Está aberta a época de tiro ao Pinho

Não sei como o PS consegue separar José Sócrates de Manuel Pinho, como se um fosse a febra e o outro a gordura.

A falta que faz um cartão de militante. De entre os grandes erros da vida de Manuel Pinho, um dos maiores será certamente não ter preenchido a ficha de adesão ao Partido Socialista. Quem não faz parte do clube, fica à mercê da sua ira.
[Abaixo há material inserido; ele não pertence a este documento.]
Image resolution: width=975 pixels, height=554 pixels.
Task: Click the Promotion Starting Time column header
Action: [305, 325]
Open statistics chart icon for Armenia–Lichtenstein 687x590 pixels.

O independente Manuel Pinho, como se tem visto nos últimos dias, transformou-se no bonequinho onde o PS espeta os seus alfinetes, esperando que assim se produza uma espécie de magia vudu que o faça passar por partido impoluto aos olhos dos portugueses.

Nesta segunda-feira, em declarações à Lusa, Carlos César encheu o peito para afirmar que os socialistas estão “evidentemente interessados em conhecer o que o antigo ministro Pinho tem a dizer sobre todo este caso insólito”. Mas disse mais, e é este mais que soa a inteiramente novo: segundo César, é necessário “escrutinar todas as decisões que ele pessoalmente tomou enquanto foi governante e que se possam relacionar com a situação que lhe é imputada e que ainda não desmentiu”. Meu Deus, alguém me belisque para eu ter a certeza de que estou acordado: o PS quer analisar o comportamento de um antigo ministro para verificar se as decisões que tomou enquanto governante se podem relacionar com eventuais actos de corrupção? Uau. Estou incrivelmente impressionado. Mas, esperem... por que é que o PS não utilizou exactamente o mesmo raciocínio para chamar José Sócrates ao Parlamento?
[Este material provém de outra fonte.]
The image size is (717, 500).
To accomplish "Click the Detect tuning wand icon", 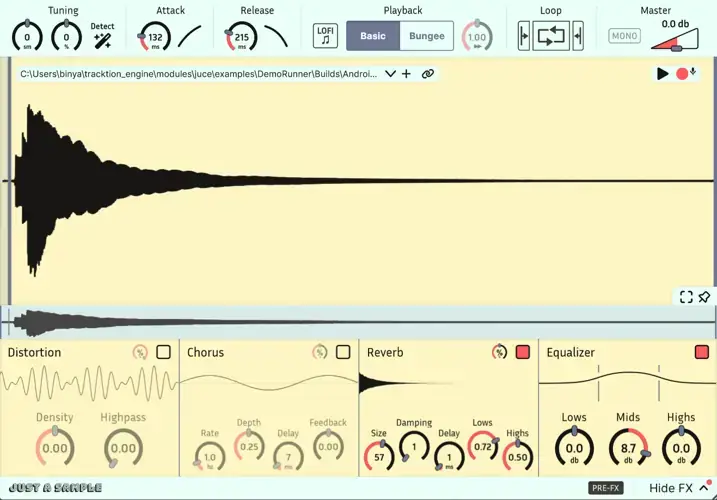I will [x=102, y=39].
Ah, pois é: o cartão de militante. O macho-alfa do socialismo português. A única maioria absoluta do partido. O menino de ouro do PS. E o admirado líder de Augusto Santos Silva, Vieira da Silva e tantos deputados mais (deixo de fora António Costa porque este saiu do governo na primeira metade de 2007, e até aí ainda dou um desconto). Não sei como o PS consegue separar José Sócrates de Manuel Pinho, como se um fosse a febra e o outro a gordura. Mas sei que se a comissão de inquérito que o Bloco de Esquerda agora anuncia que vai propor – cito, com grande alegria e prazer, palavras bloquistas: “tudo o que tem vindo a público sobre a actuação do ministro Manuel Pinho durante o seu mandato como ministro da Economia, no que respeita à energia, é gravíssimo, e leva à necessidade de um esclarecimento acerca de responsabilidades políticas na constituição de uma renda garantida, que veio a configurar em alguns anos cerca de um terço dos lucros da EDP” – for para levar a sério, então vai haver uma bomba a fazer tic-tac em cima do coração do regime. Quero ver quantos partidos vão realmente apoiar a constituição de tal comissão.

Pelo menos, uma coisa já ganhámos com a abertura da época de tiro ao Pinho: os políticos portugueses subitamente descobriram que as responsabilidades políticas não se confundem com as responsabilidades judiciais. Aleluia, aleluia. O caso José Sócrates era – e, pelos vistos, continua a ser – apenas uma questão de justiça, acerca da qual somos convidados a aguardar em recatado silêncio. Já o caso Manuel Pinho, amputado da presunção de inocência, e acerca do qual ninguém parece lamentar as fugas ao segredo de justiça, está prontíssimo para ser devidamente escrutinado pelo regime. Ah, como é bela a coerência na República Portuguesa. Quem não se explica, como Manuel Pinho, não merece a complacência de ninguém. Quem se explica pessimamente, como José Sócrates, merece pelo menos a complacência de Arons de Carvalho. Moral da história: nesta terra, antes mentiroso do que silencioso. Alguém deveria escrever isto por baixo da esfera armilar.